The 'Club De Cuervos' Cast Has Already Announced Its "Last Game"

Federico Garcia/Netflix

Unfortunately for fans of the Netflix's Spanish-language sports dramedy, Club de Cuervos will not return for Season 5. Luis Gerardo Mendez, one of the stars of the series, posted a video on Twitter back in October announcing the "last game" for Club de Cuervos,' presumably meaning that its fourth season, premiering January 25, would be its last. It's unclear if this is a cancellation due to poor viewership, or simply the natural end of the show's story, but it's certainly an end of an era.

According to Fast Company, the show was Netflix's "first foray into Spanish-language scripted television." Showrunner Jay Dyer told the site that the people behind the show wanted to mesh both American and Mexican methods of television. "[Creators Gaz] Alazraki and [Michael] Lam wanted to hire an American writer, and specifically a writer who had an American cable sensibility," said Dyer, who's also worked on shows like Californication and Andy Richter Controls The Universe. "Over the last 10 years in American TV, there’s been an explosion of great cable shows, but there’s been no real equivalent explosion in Mexico."

And to really nail the vibe they were trying to capture, the entire crew immersed themselves in the culture. "The first couple days, the five of us gathered and Gaz just talked about Mexico: the things he wanted to capture, the things that concerned him and excited him about his country," Dyer continued. "He put up photos, he told amazing, funny stories. A month later, the five of us went down and spent a week there to immerse ourselves. We met famous soccer players, coaches, rich kids, everyone across all strata."

That work paid off — the show seems to have been met with a positive reception among viewers. Club de Cuervos has an average audience score of 84 percent positive on Rotten Tomatoes, and fans on Twitter have been eager for the show's return.

Reviews in publications were similarly excited for the show, even right as it premiered for the first time. The Huffington Post's Xaque Gruber praised the first season, saying that "much like the Spanish cousin to Netflix’s current Emmy darling, Orange Is The New Black, Club De Cuervos oscillates brilliantly from laugh-out-loud comedy to poignant drama, while never dipping into Latin stereotypes or telenovela melodrama."

Federico Garcia/Netflix

But it wasn't without its drawbacks — some critical reviews of the show's first three seasons went back and forth.
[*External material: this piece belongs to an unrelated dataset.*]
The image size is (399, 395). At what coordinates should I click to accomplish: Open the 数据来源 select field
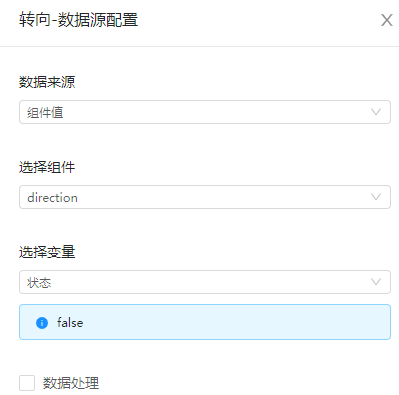click(x=205, y=112)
Decider's Cody Schmitz wrote after Season 3 that longtime fans might be frustrated with main characters' Chava and Isabel's apparent lack of character development, and noted what he felt were "repetitive story lines and themes." But, he also wrote that new fans can still be sucked in: "If you have never seen Club de Cuervos before, you can totally start with season three and completely enjoy the series for what it is: a smart and fast-paced workplace dramedy that regularly tackles issues of class, gender, and political corruption."
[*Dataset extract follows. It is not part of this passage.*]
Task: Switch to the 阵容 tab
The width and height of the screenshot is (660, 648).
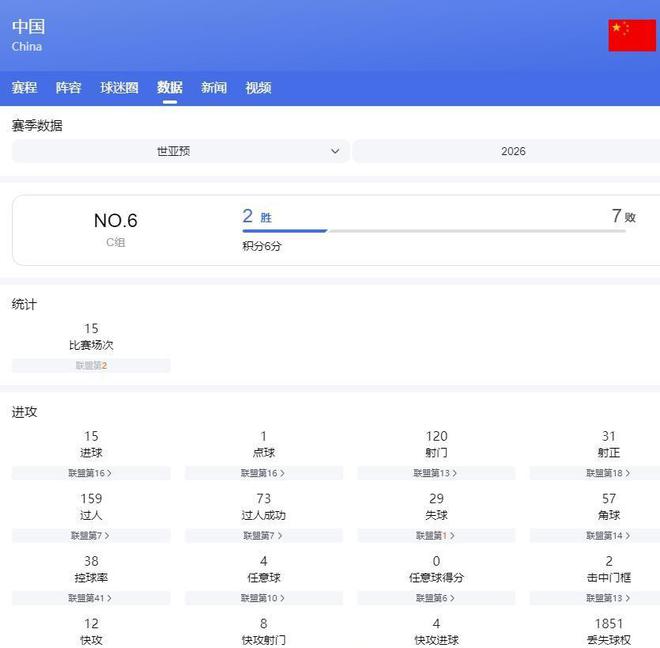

When asked about a possible spinoff for Club de Cuervos one day, Dyer told TV Insider he would be into a prequel. "I’m all about prequels. Chava and Isabel as children," he said. "One father, two mothers, two children… I guess it would have to be a sitcom. Full Casa?" There's no reason to believe that's actually in the works, but hey, crazier things have happened. Fans will no doubt miss the show, but hopefully Season 4 of Club de Cuervos leaves them with a proper sendoff.